--- RECORDS FOR THIS EXERCISE Enclosed Below ---

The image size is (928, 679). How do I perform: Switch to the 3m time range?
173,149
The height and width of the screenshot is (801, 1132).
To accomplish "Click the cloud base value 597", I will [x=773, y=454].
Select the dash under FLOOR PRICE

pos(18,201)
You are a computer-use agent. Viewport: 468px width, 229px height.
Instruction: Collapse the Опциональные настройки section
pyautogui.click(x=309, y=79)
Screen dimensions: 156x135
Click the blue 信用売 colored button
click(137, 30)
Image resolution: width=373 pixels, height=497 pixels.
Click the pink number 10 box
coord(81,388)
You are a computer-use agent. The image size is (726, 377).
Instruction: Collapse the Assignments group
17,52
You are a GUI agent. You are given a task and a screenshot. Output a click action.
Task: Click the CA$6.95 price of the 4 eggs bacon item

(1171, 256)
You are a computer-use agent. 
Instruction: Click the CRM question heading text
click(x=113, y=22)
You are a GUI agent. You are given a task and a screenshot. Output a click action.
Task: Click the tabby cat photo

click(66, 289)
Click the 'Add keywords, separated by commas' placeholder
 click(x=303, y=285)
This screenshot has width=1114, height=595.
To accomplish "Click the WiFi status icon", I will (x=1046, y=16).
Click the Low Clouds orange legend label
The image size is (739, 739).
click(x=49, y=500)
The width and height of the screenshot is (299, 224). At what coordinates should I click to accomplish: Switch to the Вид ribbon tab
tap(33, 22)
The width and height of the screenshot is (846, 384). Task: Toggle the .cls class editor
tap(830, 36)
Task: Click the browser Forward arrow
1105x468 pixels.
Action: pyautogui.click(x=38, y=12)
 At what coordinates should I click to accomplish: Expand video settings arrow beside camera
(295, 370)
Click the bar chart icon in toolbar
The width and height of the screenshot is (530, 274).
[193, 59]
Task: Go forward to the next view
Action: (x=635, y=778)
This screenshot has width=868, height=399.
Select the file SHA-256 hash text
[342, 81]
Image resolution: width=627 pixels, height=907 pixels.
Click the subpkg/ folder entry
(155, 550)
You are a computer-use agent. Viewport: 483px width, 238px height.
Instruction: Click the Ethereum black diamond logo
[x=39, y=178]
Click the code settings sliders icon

--- End of Enclosed RECORDS FOR THIS EXERCISE ---

Retype each line above exactly as written.

The image size is (928, 679). How do I perform: Switch to the 3m time range?
173,149
The height and width of the screenshot is (801, 1132).
To accomplish "Click the cloud base value 597", I will [x=773, y=454].
Select the dash under FLOOR PRICE

pos(18,201)
You are a computer-use agent. Viewport: 468px width, 229px height.
Instruction: Collapse the Опциональные настройки section
pyautogui.click(x=309, y=79)
Screen dimensions: 156x135
Click the blue 信用売 colored button
click(137, 30)
Image resolution: width=373 pixels, height=497 pixels.
Click the pink number 10 box
coord(81,388)
You are a computer-use agent. The image size is (726, 377).
Instruction: Collapse the Assignments group
17,52
You are a GUI agent. You are given a task and a screenshot. Output a click action.
Task: Click the CA$6.95 price of the 4 eggs bacon item

(1171, 256)
You are a computer-use agent. 
Instruction: Click the CRM question heading text
click(x=113, y=22)
You are a GUI agent. You are given a task and a screenshot. Output a click action.
Task: Click the tabby cat photo

click(66, 289)
Click the 'Add keywords, separated by commas' placeholder
 click(x=303, y=285)
This screenshot has width=1114, height=595.
To accomplish "Click the WiFi status icon", I will (x=1046, y=16).
Click the Low Clouds orange legend label
The image size is (739, 739).
click(x=49, y=500)
The width and height of the screenshot is (299, 224). At what coordinates should I click to accomplish: Switch to the Вид ribbon tab
tap(33, 22)
The width and height of the screenshot is (846, 384). Task: Toggle the .cls class editor
tap(830, 36)
Task: Click the browser Forward arrow
1105x468 pixels.
Action: pyautogui.click(x=38, y=12)
 At what coordinates should I click to accomplish: Expand video settings arrow beside camera
(295, 370)
Click the bar chart icon in toolbar
The width and height of the screenshot is (530, 274).
[193, 59]
Task: Go forward to the next view
Action: (x=635, y=778)
This screenshot has width=868, height=399.
Select the file SHA-256 hash text
[342, 81]
Image resolution: width=627 pixels, height=907 pixels.
Click the subpkg/ folder entry
(155, 550)
You are a computer-use agent. Viewport: 483px width, 238px height.
Instruction: Click the Ethereum black diamond logo
[x=39, y=178]
Click the code settings sliders icon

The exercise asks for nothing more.